Er moest vandaag nog eens genieuwjaard worden, maar dan aan Barts kant van de familie. Mijn vader was ook uitgenodigd, en moest om elf uur bij mij staan. Bart ging voor de gelegenheid chefkok spelen, en was al rond acht uur ’s morgens naar Ronse vertrokken. Maar elf uur kwam en ging, en geen vader. Ik belde naar Jeroen, en die ging eens kijken bij ons pa. Die was zich net aan het aankleden, maar wel al gewassen en geschoren. Zucht.
Ik heb de kinders ingeladen, en ben naar Zomergem gereden. Dat was eigenlijk sowieso de meeste wijze actie, want ons pa verbieden om wijn te drinken, dat behoort tot de categorie ‘Augiasstal kuisen’. Op deze manier kon ik hem netjes weer thuis afzetten, ongeacht de hoeveelheid alcohol in zijn bloed.
Bon, we waren dus om kwart voor een in Ronse in plaats van twaalf uur, en dan waren we nog niet eens de laatste. Mjah. Bart was tegen alle verwachtingen in bijzonder zen, en had alles onder controle.
Er waren hapjes en nieuwjaarsbrieven. Uiteraard.
En toen was er een fantastische truffelrisotto, gevolgd door Nelly’s zelfgemaakte pompoensoep, en dan everzwijnenfilet met gestoomde groenten en kroketjes. Bart had zelfs ook weer voor dessert gezorgd met zijn kegel van soesjes en zijn lemon curd.

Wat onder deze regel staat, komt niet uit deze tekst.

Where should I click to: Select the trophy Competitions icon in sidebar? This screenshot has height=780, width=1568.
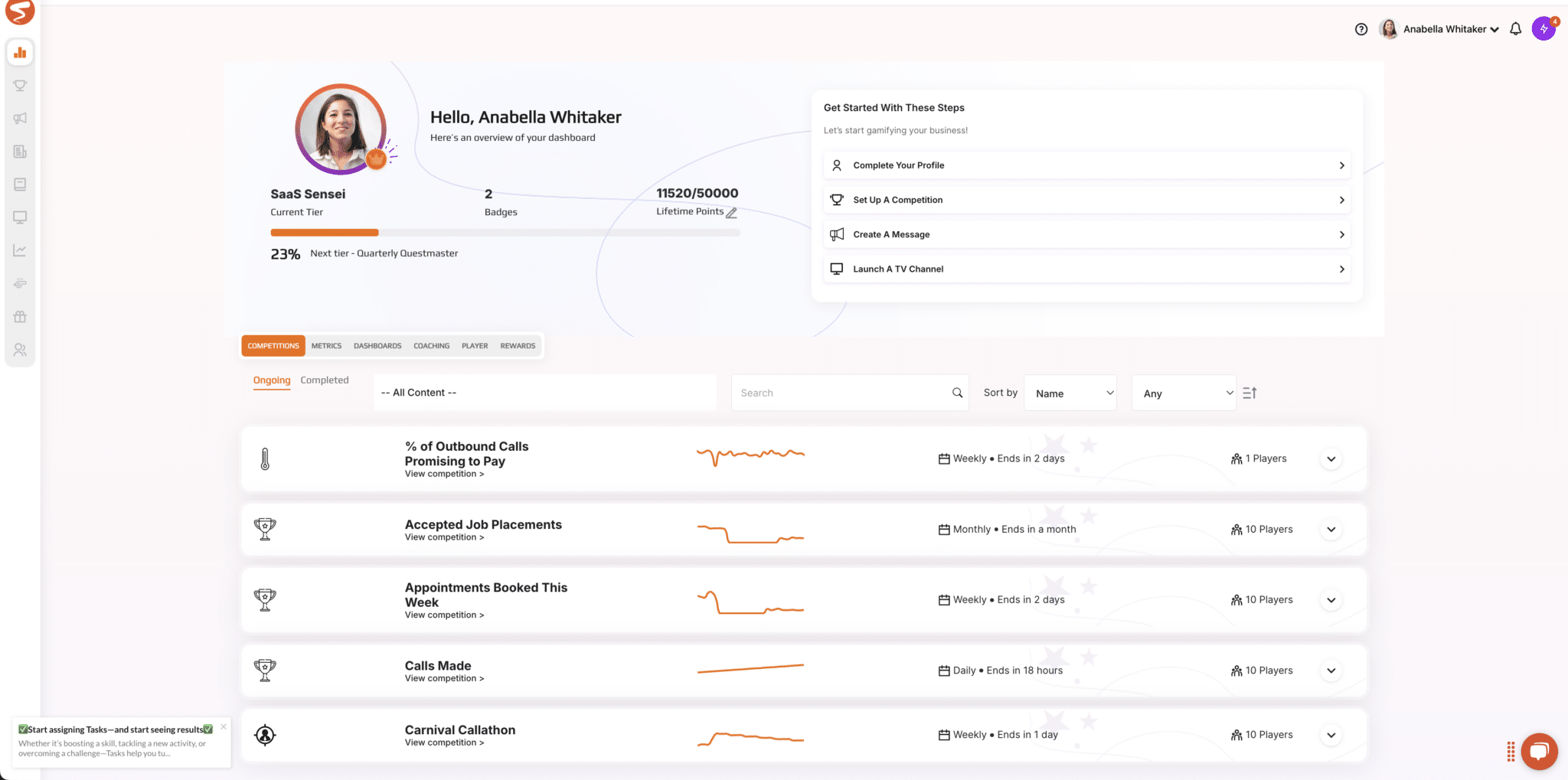click(x=20, y=85)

Intussen hadden mijn pa en Bo blijkbaar een verstandhouding gevonden: Bo was niet meer bij hem weg te slaan, en mijn pa was hem vanalles aan het wijsmaken. Leuk om zien!

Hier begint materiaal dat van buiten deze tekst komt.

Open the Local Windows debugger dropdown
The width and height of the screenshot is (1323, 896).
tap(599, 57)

Maar ik voelde me eigenlijk absoluut niet goed: ik ben al van vorige week aan het hoesten, en het lijkt alleen maar erger te worden. En door de gargantueske hoestbuien is het ook nog eens in mijn rug geschoten. Ik zat dus krom van de pijn, en mijn humeur was navenant. Morgen dus maar even tot bij de dokter, dacht ik zo.
Gelukkig wachtte er ’s avonds nog een date op mij: een nieuwe aflevering van Sherlock op de BBC. Ik heb hem wel bijna van het scherm gehoest, maar kom.